Welcome!

Apache Authors: Pat Romanski, Liz McMillan, Elizabeth White, Christopher Harrold, Janakiram MSV

Related Topics: @BigDataExpo, @CloudExpo, Apache

@BigDataExpo: Article

Analytics in Decision-Making Workflow | @CloudExpo #BigData #Microservices

Big Data shouldn’t be restricted to data scientists

Putting Analytics into the Decision-Making Workflow with Apache Spark

Data-driven businesses use analytics to inform and support their decisions. In many companies, marketing, sales, finance, and operations departments tend to be the earliest adopters of data analytics, with the rest of the business lagging behind. The goal for many organizations now is to make analytics a natural part of most-if not every-employee's daily workflow. Achieving that objective typically requires a shift in the corporate culture, and ready access to user-friendly data analytics tools.

Big Data Shouldn't Be Restricted to Data Scientists
Big Data experts, when discussing the process of integrating data analysis into the workflow across an enterprise, often talk blithely about how users can easily leverage their SQL skills to query data. The problem is that not everyone has SQL skills-or even knows what SQL is.

Companies who plan to transform themselves into data-driven, lean businesses may want to consider the fact that every employee really doesn't need to be a data scientist. Focus the majority of training efforts (including how to run basic SQL queries, if necessary) on the employees whose jobs involve fact-based decision-making.

Making employees wait for IT to manage schemas and setup ETL tasks is counter-productive. In a busy company, by the time data is prepped for analysis, it may have lost some of its actionable relevance. Instead, provide robust self-service data analysis tools, such as Apache Drill, to enable users to extract the most value possible from data stored in Hadoop. This frees employees to work with data in native formats-schema-less data, nested data, and data with rapidly-evolving schemas-with limited to no IT involvement.

Self-service data tools also enable explorative queries. Users can explore the data directly and extend their analysis effortlessly, with no need to wait for IT to prep additional data sets.
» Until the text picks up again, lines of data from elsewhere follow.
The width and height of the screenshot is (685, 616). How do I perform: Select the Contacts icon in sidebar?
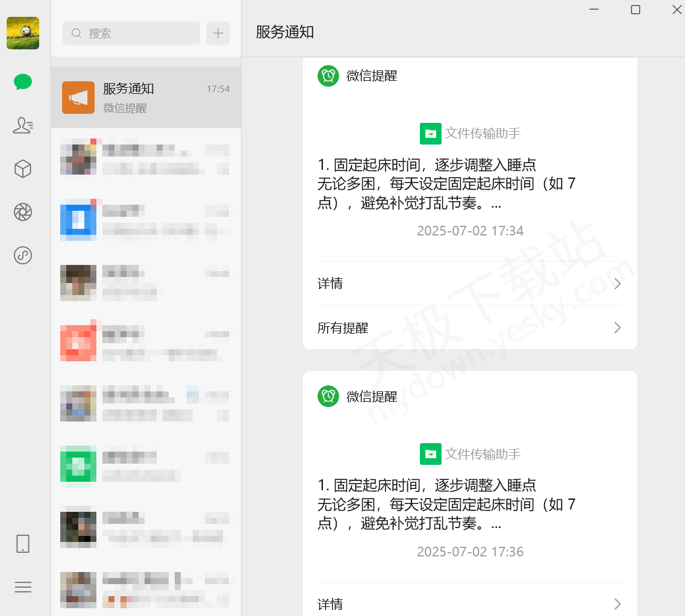22,125
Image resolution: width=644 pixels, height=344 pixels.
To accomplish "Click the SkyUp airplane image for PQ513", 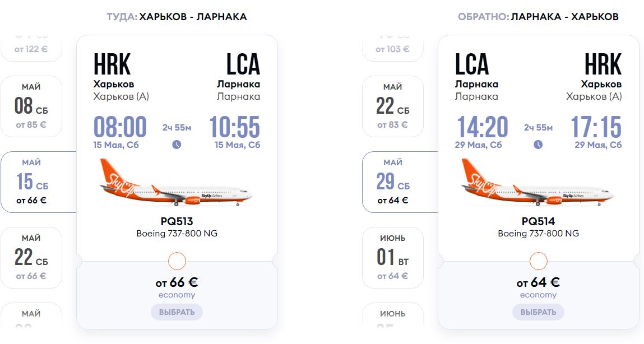I will coord(177,183).
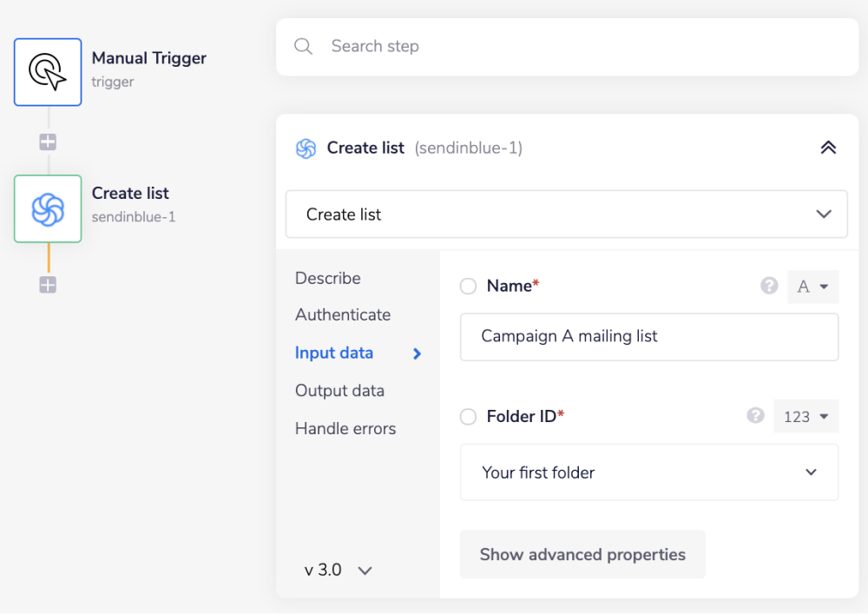This screenshot has height=614, width=868.
Task: Open help for the Name field
Action: pyautogui.click(x=768, y=286)
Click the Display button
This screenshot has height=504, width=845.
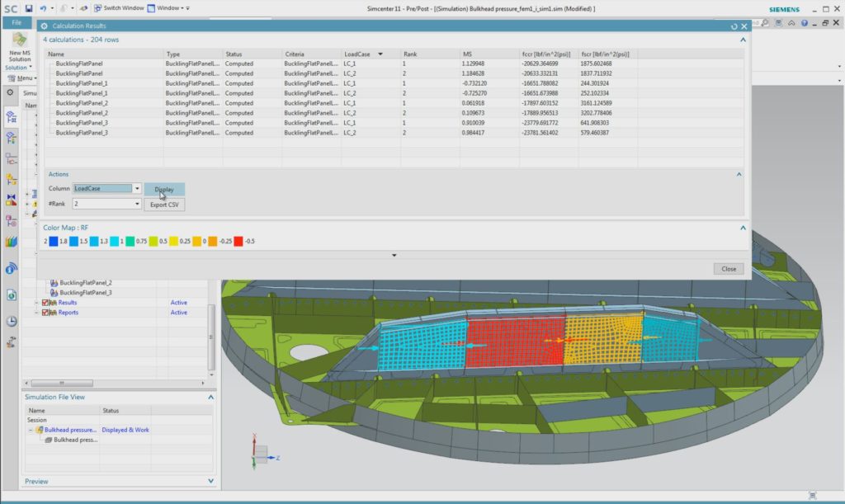pyautogui.click(x=163, y=189)
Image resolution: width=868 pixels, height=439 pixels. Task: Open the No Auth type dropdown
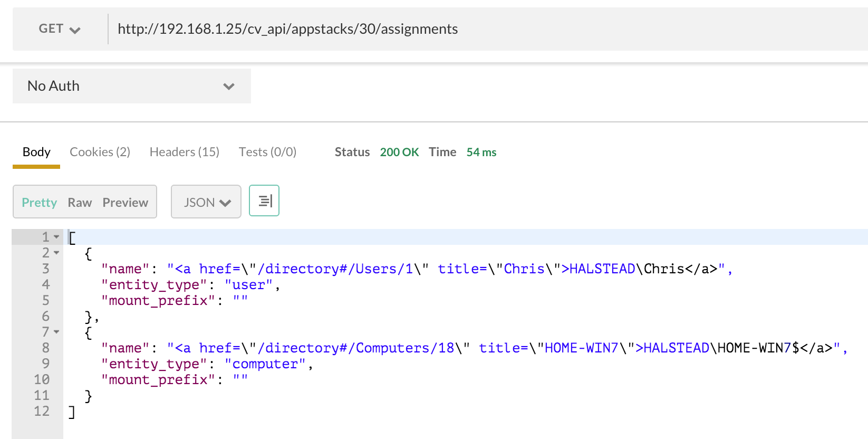pos(131,86)
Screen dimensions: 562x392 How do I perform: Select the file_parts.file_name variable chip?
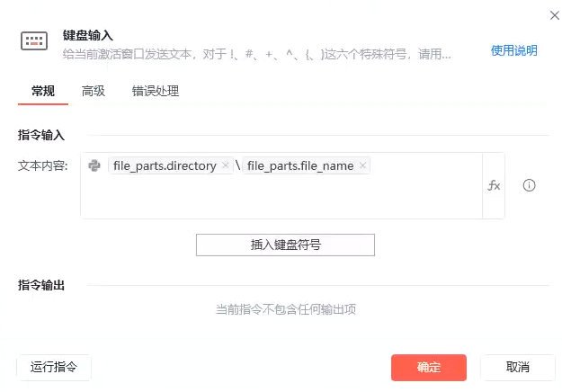[x=299, y=165]
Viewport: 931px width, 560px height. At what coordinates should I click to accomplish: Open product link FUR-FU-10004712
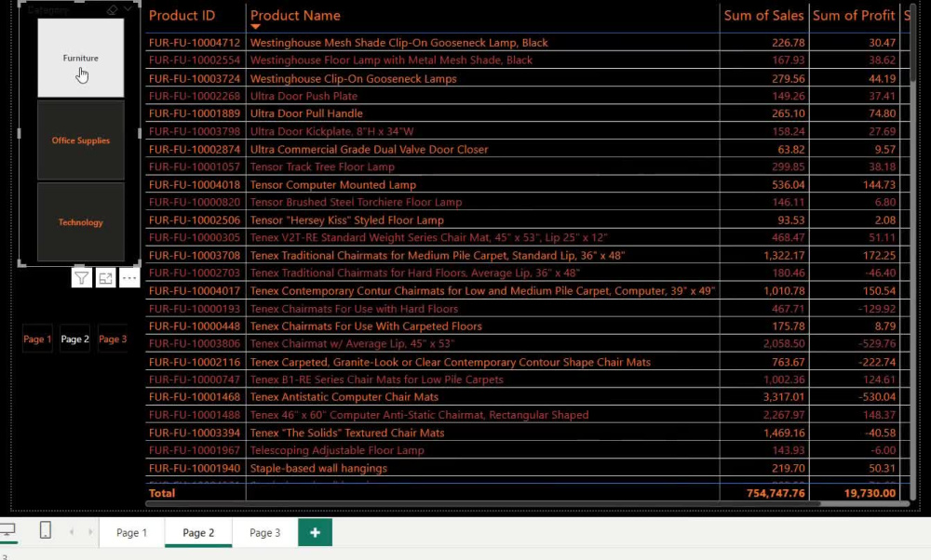(193, 42)
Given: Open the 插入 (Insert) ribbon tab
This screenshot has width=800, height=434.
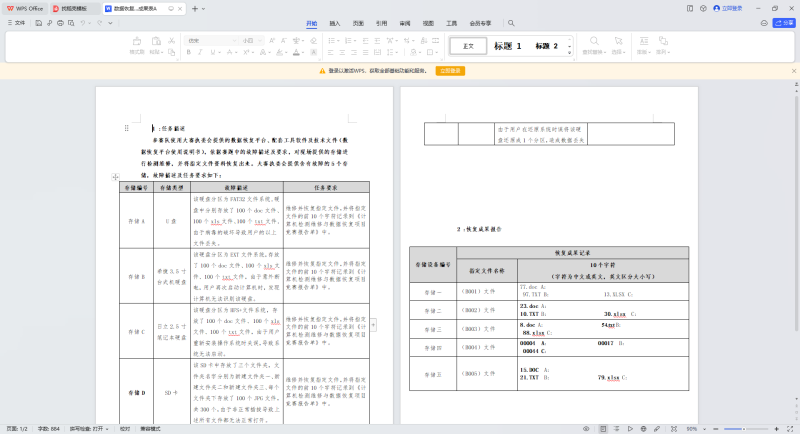Looking at the screenshot, I should coord(334,22).
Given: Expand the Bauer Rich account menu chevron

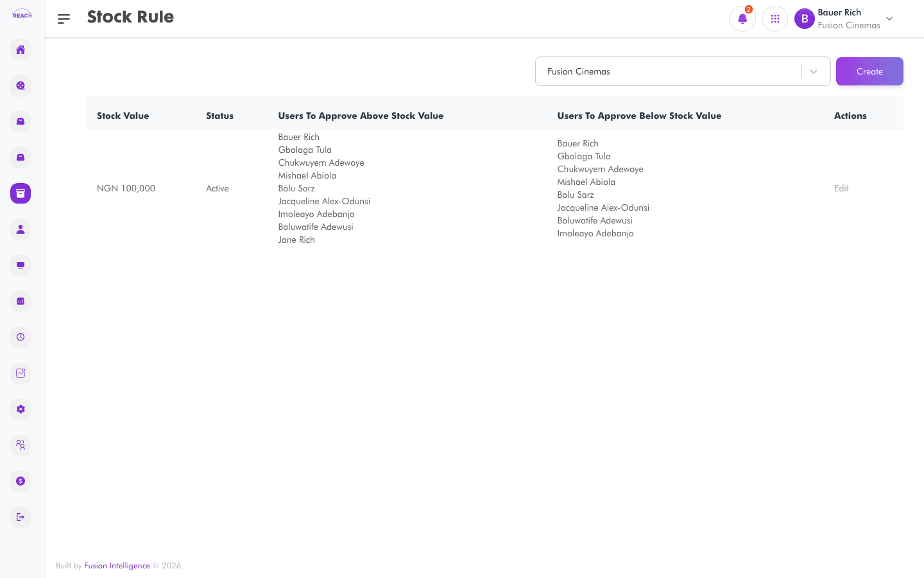Looking at the screenshot, I should [x=889, y=19].
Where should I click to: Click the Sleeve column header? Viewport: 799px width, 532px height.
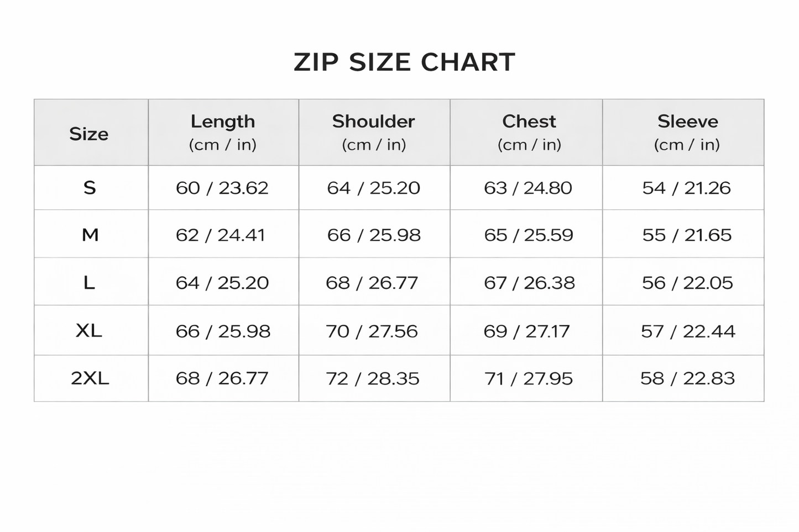[x=687, y=132]
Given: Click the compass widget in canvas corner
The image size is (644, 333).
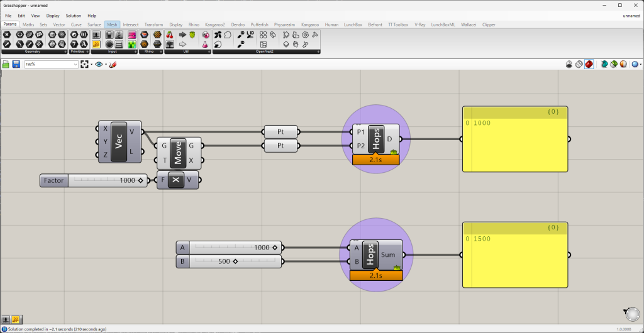Looking at the screenshot, I should coord(630,314).
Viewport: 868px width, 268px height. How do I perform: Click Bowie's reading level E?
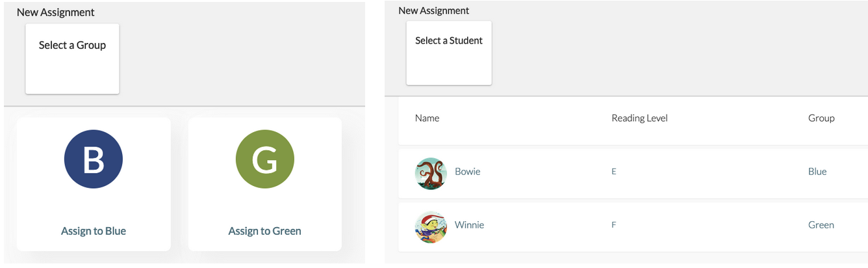tap(613, 172)
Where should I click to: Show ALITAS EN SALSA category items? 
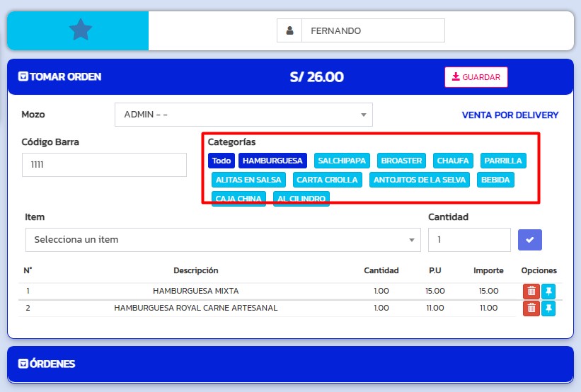tap(248, 180)
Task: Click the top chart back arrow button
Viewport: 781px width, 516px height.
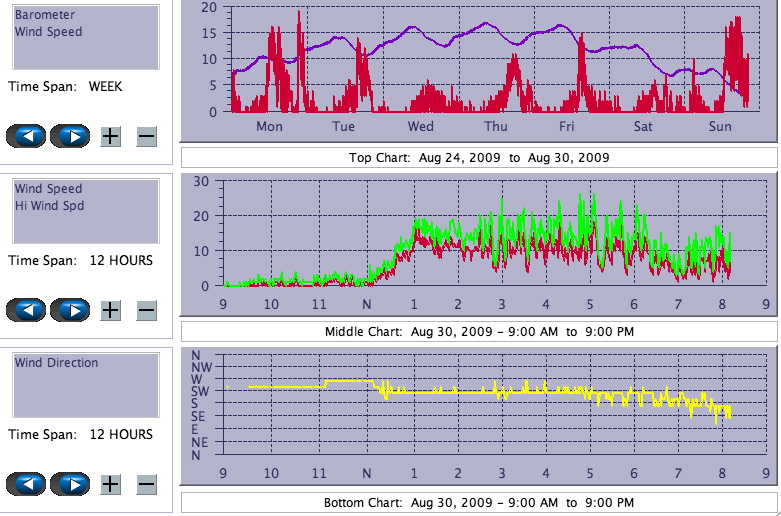Action: click(x=26, y=136)
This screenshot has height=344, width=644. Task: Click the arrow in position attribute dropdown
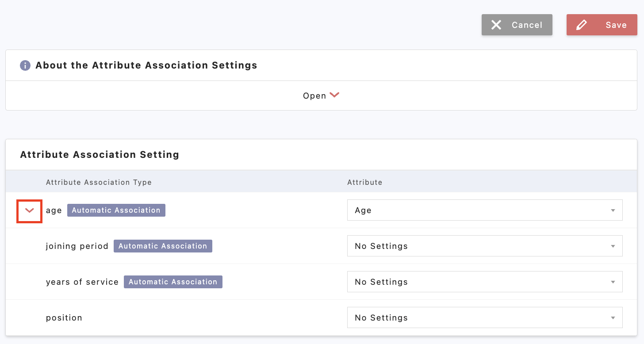tap(613, 318)
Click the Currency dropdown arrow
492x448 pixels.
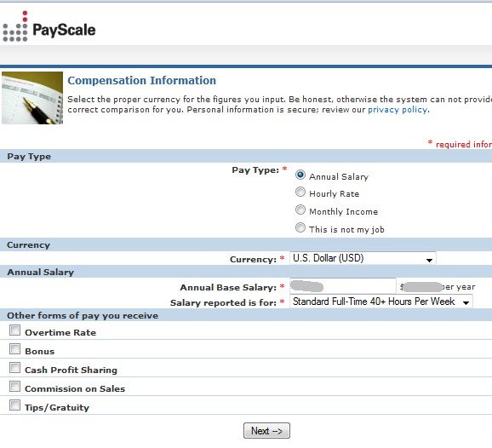tap(429, 260)
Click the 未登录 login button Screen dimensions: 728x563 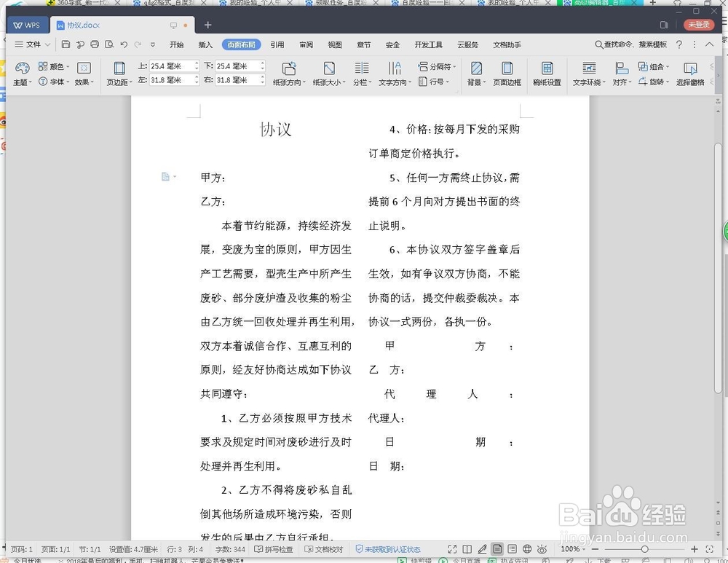coord(697,24)
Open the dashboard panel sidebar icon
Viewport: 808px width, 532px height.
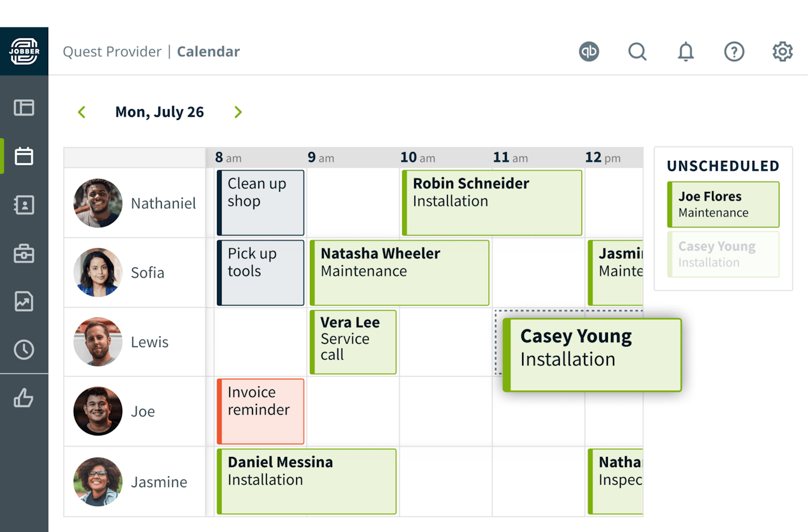click(24, 107)
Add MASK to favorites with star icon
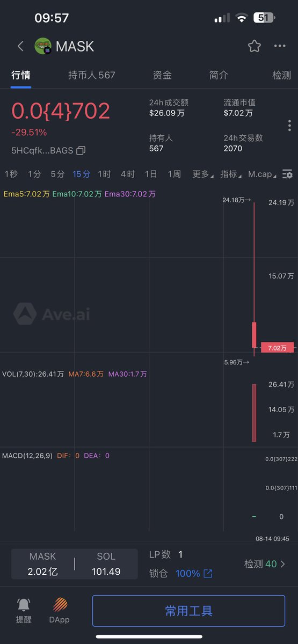298x644 pixels. pos(255,46)
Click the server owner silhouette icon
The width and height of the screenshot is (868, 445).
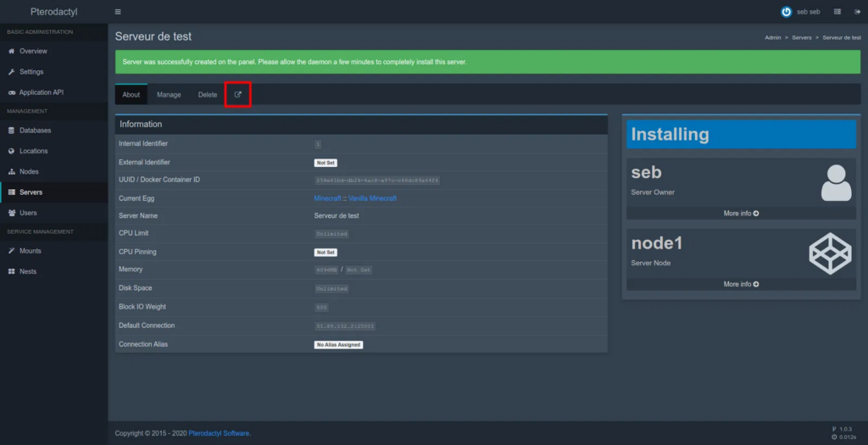[836, 182]
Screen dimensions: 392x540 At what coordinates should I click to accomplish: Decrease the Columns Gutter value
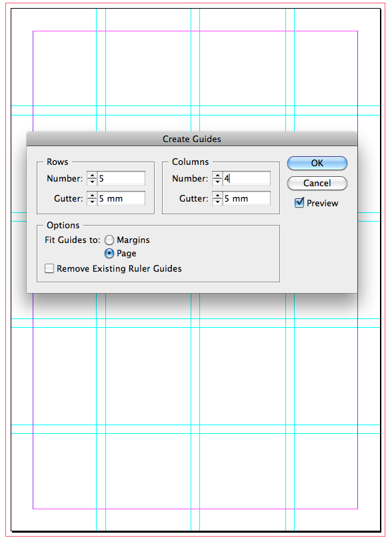tap(217, 201)
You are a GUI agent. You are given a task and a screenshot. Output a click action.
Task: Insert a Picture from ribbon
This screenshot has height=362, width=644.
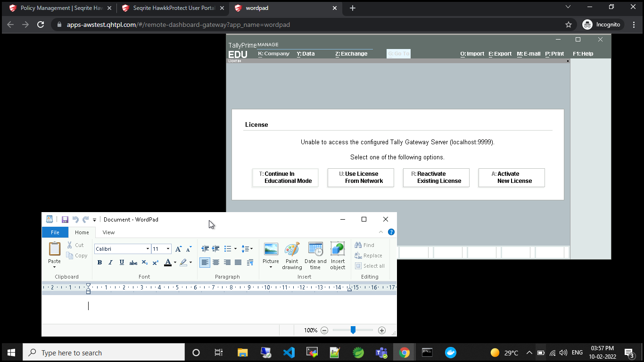pos(271,255)
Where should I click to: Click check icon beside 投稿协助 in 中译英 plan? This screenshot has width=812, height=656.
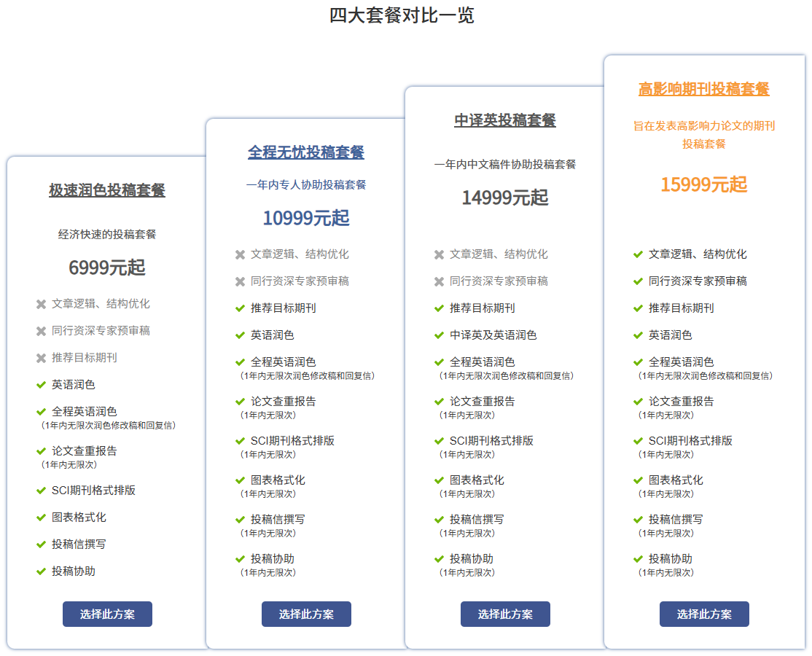pyautogui.click(x=439, y=559)
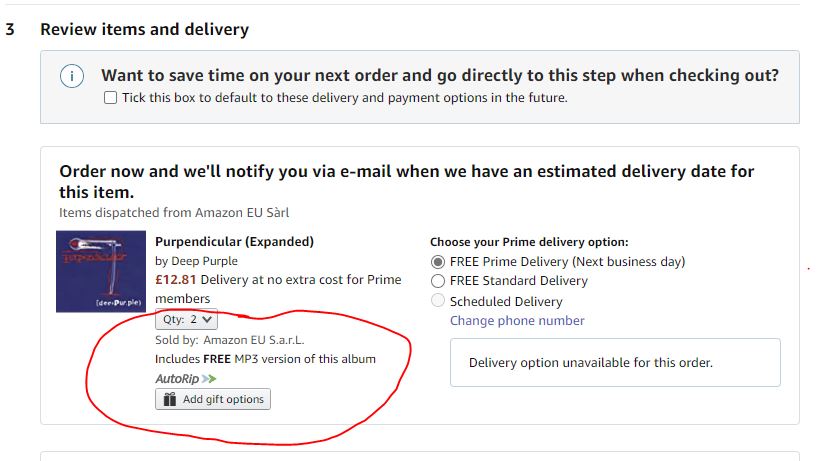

Analysis can then extend past known, structured data, to semi-structured and unstructured data, such as call center logs, videos, spreadsheets, social media data, clickstream data, web log files, and external data (such as publicly available industry data)-allowing a business to gain big picture, actionable insights on the fly.

Apache Spark: Bringing New Efficiencies to Big Data Analysis
Agile companies that rely on data analysis performed in near-time and real-time also need solutions that can rapidly process large data sets. Apache Spark, an in-memory data processing framework, is increasingly the solution of choice.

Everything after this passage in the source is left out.